Strangely I've never heard the term used since, it seemingly having been replaced by the concept of 'work-related stress' instead. The trouble is we all know that a degree of stress is necessary for a full and active life, so the term has never seemed to me to be a suitable replacement for a way of describing the completely debilitating state you get into when you cannot face work any more.
It happened to me several times after 18 years trouble-free service. The first time I didn't really notice it creeping up on me, but I did notice some strange things, like driving past the motorway exit I'd used virtually every working day. Like getting home and not remembering seeing any of the traffic lights. Waking up in the middle of the night for no apparent reason. The pile of PSR's to complete never seeming to go down and the demands on my time appearing to be never ending. Then something happened. In my case it was seeing a long-standing client with intractable problems and I'd simply run out of ideas. I had no answers and unusually I found I couldn't even find the energy to actively engage him. I found myself sending him away leaving me feeling utterly desolate. All I can remember is tidying my normally very chaotic desk and leaving the office, knowing that I would not be returning the next day.
The GP was very sympathetic and understood my reasons for declining anti-depressants. I opted for counselling instead. Although I kept all eight appointments diligently, the poor counsellor must have known she had an unenviable task in trying to counsel a fellow professional. I made it as easy as possible for her and refrained from pointing out some major errors, but in the end I found it was really only the passage of time and the 'letting go' that gets you through it. I don't think I got dressed on most days and hardly ever left the house for several months.
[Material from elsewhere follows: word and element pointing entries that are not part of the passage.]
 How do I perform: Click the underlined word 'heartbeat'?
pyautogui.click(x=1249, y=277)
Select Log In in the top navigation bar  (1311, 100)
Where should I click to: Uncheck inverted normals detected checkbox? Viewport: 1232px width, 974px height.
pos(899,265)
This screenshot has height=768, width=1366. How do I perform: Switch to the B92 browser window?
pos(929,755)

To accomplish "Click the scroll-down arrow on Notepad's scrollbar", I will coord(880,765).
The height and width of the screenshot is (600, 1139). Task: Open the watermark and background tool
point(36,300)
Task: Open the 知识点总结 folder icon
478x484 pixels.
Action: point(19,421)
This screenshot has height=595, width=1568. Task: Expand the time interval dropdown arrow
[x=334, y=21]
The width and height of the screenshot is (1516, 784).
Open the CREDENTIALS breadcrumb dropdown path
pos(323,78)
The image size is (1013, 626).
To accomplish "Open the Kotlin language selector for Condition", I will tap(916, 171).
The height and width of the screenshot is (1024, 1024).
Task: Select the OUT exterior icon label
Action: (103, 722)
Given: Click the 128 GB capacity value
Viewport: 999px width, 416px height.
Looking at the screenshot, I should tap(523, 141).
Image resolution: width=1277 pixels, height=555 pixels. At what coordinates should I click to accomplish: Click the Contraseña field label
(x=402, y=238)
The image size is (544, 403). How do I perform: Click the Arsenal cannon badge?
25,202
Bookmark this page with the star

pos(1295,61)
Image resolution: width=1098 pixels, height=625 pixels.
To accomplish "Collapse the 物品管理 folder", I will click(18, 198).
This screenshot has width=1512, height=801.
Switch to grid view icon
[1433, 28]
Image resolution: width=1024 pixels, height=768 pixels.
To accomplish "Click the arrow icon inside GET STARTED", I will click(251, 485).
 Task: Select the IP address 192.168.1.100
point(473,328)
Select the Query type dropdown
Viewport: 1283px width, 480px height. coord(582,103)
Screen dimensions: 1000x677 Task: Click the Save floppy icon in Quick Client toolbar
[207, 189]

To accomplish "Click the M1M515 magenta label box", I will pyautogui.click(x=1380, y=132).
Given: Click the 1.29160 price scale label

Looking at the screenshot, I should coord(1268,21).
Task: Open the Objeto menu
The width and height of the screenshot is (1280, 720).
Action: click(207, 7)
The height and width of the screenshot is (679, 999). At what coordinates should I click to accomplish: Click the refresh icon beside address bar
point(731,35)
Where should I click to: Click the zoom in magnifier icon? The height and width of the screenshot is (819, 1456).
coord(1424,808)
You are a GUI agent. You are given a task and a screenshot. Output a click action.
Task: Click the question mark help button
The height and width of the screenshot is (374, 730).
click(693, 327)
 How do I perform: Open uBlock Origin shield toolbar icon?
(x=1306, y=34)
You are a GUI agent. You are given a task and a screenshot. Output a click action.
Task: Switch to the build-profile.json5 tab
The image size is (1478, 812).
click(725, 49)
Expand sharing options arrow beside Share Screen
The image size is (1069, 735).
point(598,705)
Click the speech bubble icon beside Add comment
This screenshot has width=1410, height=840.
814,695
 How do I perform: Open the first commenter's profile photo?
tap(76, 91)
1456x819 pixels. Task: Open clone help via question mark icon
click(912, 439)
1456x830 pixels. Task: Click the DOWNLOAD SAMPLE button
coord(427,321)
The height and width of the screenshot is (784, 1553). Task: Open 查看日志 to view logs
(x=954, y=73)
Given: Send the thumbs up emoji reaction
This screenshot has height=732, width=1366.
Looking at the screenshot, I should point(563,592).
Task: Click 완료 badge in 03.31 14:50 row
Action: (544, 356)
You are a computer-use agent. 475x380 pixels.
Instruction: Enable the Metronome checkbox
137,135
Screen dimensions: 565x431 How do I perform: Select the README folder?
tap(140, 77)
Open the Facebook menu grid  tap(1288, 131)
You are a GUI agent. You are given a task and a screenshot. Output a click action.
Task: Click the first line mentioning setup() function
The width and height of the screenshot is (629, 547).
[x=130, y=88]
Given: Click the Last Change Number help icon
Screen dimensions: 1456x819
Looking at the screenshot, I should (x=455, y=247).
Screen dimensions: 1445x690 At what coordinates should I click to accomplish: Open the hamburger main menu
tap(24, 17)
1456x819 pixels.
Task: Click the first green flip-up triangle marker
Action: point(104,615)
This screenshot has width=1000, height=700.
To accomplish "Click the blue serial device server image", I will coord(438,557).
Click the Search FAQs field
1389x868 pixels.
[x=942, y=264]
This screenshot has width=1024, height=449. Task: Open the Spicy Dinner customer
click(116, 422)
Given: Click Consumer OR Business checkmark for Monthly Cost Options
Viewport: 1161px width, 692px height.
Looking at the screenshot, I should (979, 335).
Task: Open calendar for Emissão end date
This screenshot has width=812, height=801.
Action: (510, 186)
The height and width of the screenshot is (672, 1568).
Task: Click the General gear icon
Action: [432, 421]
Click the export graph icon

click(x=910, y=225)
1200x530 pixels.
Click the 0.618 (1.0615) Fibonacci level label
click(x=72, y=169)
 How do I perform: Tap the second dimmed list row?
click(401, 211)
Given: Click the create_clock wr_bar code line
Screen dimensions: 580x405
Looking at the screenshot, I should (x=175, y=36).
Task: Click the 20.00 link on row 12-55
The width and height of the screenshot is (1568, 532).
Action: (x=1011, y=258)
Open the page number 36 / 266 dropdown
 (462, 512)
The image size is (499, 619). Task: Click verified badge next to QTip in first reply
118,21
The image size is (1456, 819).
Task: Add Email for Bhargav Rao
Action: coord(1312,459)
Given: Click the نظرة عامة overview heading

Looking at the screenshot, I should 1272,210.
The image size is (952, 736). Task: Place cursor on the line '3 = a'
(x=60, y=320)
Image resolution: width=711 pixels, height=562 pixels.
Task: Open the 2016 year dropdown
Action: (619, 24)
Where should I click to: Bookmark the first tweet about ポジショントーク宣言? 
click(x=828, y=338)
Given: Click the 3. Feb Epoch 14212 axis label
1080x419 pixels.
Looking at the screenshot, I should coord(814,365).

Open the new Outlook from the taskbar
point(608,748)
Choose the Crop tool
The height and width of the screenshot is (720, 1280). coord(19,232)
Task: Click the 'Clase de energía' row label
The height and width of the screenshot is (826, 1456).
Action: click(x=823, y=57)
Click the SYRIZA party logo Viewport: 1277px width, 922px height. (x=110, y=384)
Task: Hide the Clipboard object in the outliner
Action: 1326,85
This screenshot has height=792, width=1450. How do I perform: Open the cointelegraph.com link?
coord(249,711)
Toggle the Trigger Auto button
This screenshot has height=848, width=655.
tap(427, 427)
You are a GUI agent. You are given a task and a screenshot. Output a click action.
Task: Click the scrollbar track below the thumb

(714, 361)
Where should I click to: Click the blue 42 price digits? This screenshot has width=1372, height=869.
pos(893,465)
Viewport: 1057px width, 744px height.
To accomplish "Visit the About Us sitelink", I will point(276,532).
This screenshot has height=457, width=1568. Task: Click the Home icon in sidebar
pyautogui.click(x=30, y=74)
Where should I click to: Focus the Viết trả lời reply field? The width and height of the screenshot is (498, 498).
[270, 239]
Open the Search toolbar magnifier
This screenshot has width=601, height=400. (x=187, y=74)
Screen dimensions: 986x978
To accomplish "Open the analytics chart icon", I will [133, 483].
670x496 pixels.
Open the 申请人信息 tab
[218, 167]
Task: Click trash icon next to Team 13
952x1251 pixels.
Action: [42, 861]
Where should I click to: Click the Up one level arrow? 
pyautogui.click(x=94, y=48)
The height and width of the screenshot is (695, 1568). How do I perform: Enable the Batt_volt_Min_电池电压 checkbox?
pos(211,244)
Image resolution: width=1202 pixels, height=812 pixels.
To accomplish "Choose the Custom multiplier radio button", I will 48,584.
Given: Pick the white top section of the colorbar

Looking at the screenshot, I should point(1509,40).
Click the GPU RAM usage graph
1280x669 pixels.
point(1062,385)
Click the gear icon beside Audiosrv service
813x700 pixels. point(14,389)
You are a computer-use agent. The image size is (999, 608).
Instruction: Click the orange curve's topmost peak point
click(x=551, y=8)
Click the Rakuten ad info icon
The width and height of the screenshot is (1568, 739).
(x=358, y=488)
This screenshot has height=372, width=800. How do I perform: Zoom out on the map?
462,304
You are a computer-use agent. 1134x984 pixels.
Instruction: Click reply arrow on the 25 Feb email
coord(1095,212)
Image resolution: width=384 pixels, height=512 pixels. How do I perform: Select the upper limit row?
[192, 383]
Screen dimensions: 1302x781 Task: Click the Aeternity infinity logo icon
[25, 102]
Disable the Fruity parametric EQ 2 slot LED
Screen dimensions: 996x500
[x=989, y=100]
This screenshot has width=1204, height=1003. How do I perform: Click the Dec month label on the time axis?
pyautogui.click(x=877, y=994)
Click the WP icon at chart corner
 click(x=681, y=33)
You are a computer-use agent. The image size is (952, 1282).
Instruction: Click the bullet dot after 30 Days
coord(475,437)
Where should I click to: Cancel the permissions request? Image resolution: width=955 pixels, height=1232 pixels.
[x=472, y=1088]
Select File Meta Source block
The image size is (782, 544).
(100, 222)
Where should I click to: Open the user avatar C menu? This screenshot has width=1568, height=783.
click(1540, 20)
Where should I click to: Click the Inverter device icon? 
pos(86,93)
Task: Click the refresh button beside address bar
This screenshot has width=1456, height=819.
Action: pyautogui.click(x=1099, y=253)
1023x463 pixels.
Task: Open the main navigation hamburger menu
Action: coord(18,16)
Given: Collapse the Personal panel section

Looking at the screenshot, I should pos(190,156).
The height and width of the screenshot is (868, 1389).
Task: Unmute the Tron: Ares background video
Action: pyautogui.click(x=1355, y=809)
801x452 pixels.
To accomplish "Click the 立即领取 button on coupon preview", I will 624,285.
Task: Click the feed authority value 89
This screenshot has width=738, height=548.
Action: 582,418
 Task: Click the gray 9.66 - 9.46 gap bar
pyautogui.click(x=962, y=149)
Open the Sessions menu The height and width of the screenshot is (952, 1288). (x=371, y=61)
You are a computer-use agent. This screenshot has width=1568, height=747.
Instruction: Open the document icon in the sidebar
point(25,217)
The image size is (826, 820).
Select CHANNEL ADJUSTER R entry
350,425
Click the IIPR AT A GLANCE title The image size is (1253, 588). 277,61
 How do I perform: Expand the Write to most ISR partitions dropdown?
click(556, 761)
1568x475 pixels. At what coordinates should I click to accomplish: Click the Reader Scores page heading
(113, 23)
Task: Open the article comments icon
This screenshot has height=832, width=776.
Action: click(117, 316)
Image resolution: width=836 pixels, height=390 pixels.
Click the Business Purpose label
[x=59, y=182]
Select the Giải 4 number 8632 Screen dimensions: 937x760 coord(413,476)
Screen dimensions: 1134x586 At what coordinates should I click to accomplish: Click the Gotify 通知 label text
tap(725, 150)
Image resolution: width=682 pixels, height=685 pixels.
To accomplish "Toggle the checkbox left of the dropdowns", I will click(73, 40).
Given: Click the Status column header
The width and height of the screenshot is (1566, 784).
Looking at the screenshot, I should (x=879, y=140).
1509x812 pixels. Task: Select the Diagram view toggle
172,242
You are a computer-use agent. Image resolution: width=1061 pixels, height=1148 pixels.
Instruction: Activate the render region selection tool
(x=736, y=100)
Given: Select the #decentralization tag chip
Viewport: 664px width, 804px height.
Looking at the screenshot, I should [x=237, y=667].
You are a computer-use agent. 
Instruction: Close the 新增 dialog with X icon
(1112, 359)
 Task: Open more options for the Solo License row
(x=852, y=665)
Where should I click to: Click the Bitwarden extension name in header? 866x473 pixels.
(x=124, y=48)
Until it happened to me, I hadn't really appreciated how the changes in the Probation Service were having such an insidious effect. I'd put all my energy into adjusting, coping and dealing with clients in the way I'd always done and been taught. Clearly it had simply never occurred to management either that changing the whole ethos of the Service just might possibly be damaging to some of its staff. That's been one of the saddest bits of the so-called cultural revolution within the Service really.